▶ _Problems and tasks_
1) In the Royal Wardrobe text, which king bought the 14th-century house in Blackfriars?
2) In the Royal Wardrobe text, rewrite the passage starting at "The Royal Wardrobe (also" and ending at "early modern England.", swapping "building" for "structure".
3) Write the next part of the Royal Wardrobe text, picking up after its last sentence.

▶ _Document excerpt_

The Royal Wardrobe (also known as the King's Wardrobe) was a building located between Carter Lane and St Andrew's Church, just to the north of what is now Queen Victoria Street in the City of London, near Blackfriars. It was used as a storehouse for royal accoutrements, housing arms and clothing among other personal items of the Crown.

==History==

The Royal Wardrobe was not, first and foremost, a building, but a department of the Royal Household (and later a Department of State) in medieval and early modern England.

The building in Blackfriars was a 14th-century house sold to King Edward III shortly after the death of its owner in 1359. It served primarily as a storehouse for the king's state and ceremonial robes, as well as those pertaining to members of the Royal Family and Household, to ambassadors, ministers, Knights of the Garter and various other office-holders. Cloths and hangings, as used at coronations, funerals and other occasions of state, were also kept here; as were items such as beds and other furnishings for royal and official use. These items had previously been kept in the Tower of London, but space there was increasingly in demand for storage of arms, armour and ammunition (all of which was also in the keeping of the Wardrobe). The Wardrobe was also responsible for keeping the accounts of the Royal Household; this work too was undertaken at Blackfriars, and it was there that the books were kept.

▶ _Information supplied_
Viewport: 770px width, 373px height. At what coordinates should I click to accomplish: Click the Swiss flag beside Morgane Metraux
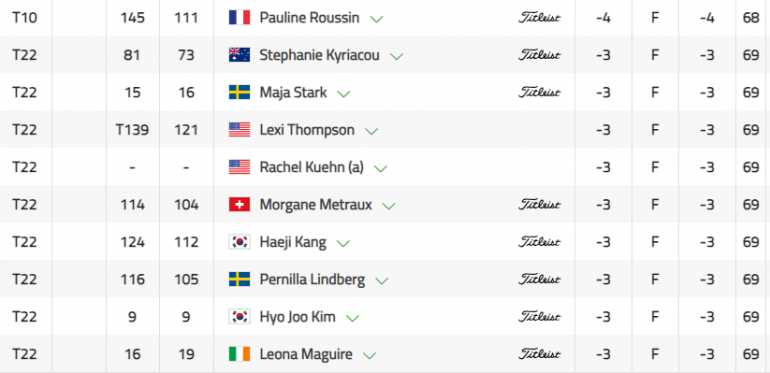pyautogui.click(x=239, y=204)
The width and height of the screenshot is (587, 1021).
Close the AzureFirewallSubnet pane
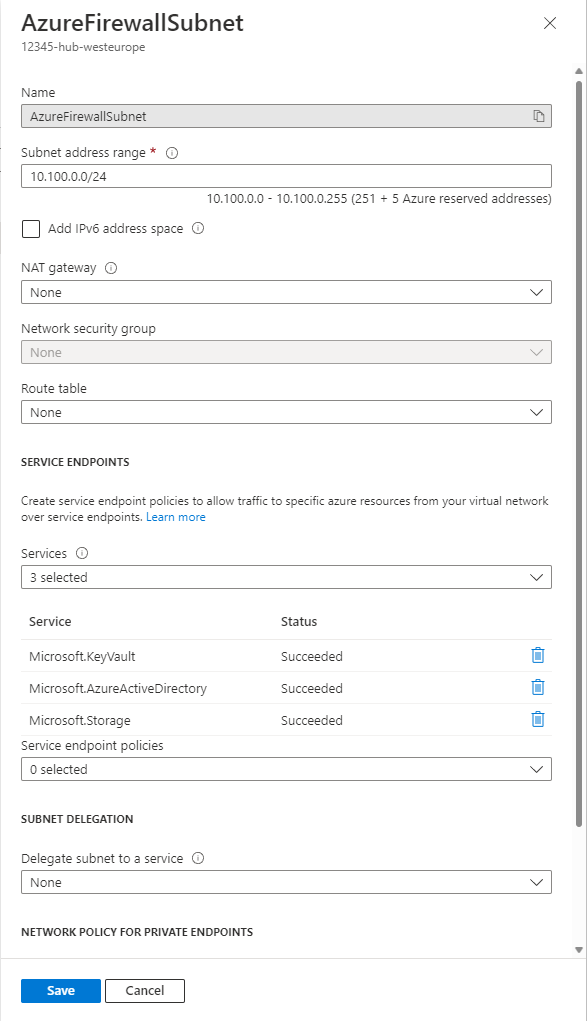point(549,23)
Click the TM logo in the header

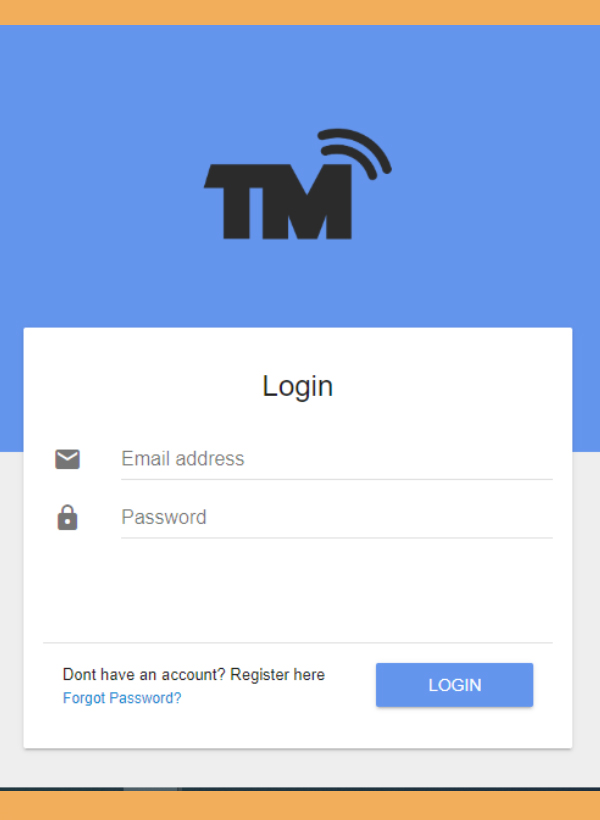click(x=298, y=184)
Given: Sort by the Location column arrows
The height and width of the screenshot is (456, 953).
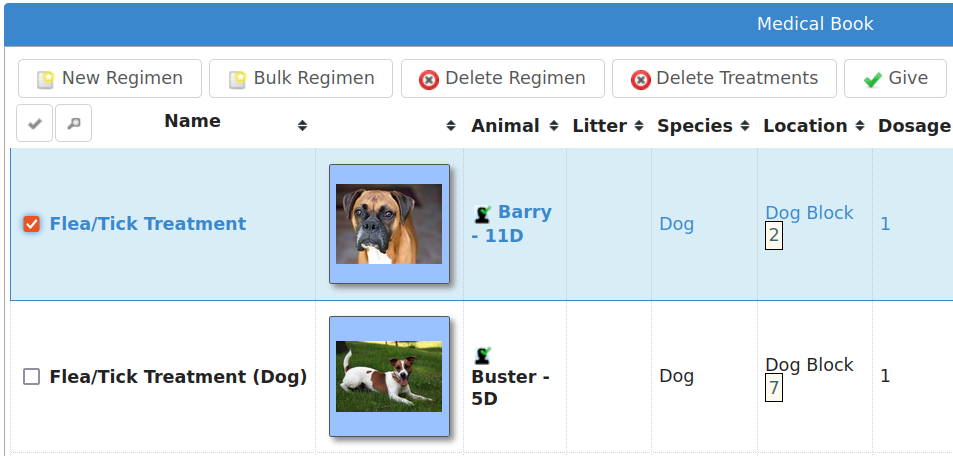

▶ _Answers to the exercises_
1) King Edward III

2)
The Royal Wardrobe (also known as the King's Wardrobe) was a structure located between Carter Lane and St Andrew's Church, just to the north of what is now Queen Victoria Street in the City of London, near Blackfriars. It was used as a storehouse for royal accoutrements, housing arms and clothing among other personal items of the Crown.

==History==

The Royal Wardrobe was not, first and foremost, a structure, but a department of the Royal Household (and later a Department of State) in medieval and early modern England.

3)
The Wardrobe was used to house orphans during the Commonwealth of England. Samuel Pepys records that a party of children sang to Edward Montagu, 1st Earl of Sandwich when he was appointed as Master of the Royal Wardrobe during the Restoration but he was unmoved, the orphans were evicted, and the Wardrobe resumed its usual function.

The Royal Wardrobe was destroyed in the Great Fire of London in 1666 and was not rebuilt on the same site, but relocated, first to Buckingham Street in the Savoy, and later, again, to Great Queen Street.

The building's legacy survives in the street names Wardrobe Terrace and Wardrobe Place, built on the site of the Wardrobe, and in the curious designation of the nearby church, St. Andrew-by-the-Wardrobe (also destroyed in the fire, but built anew by Sir Christopher Wren).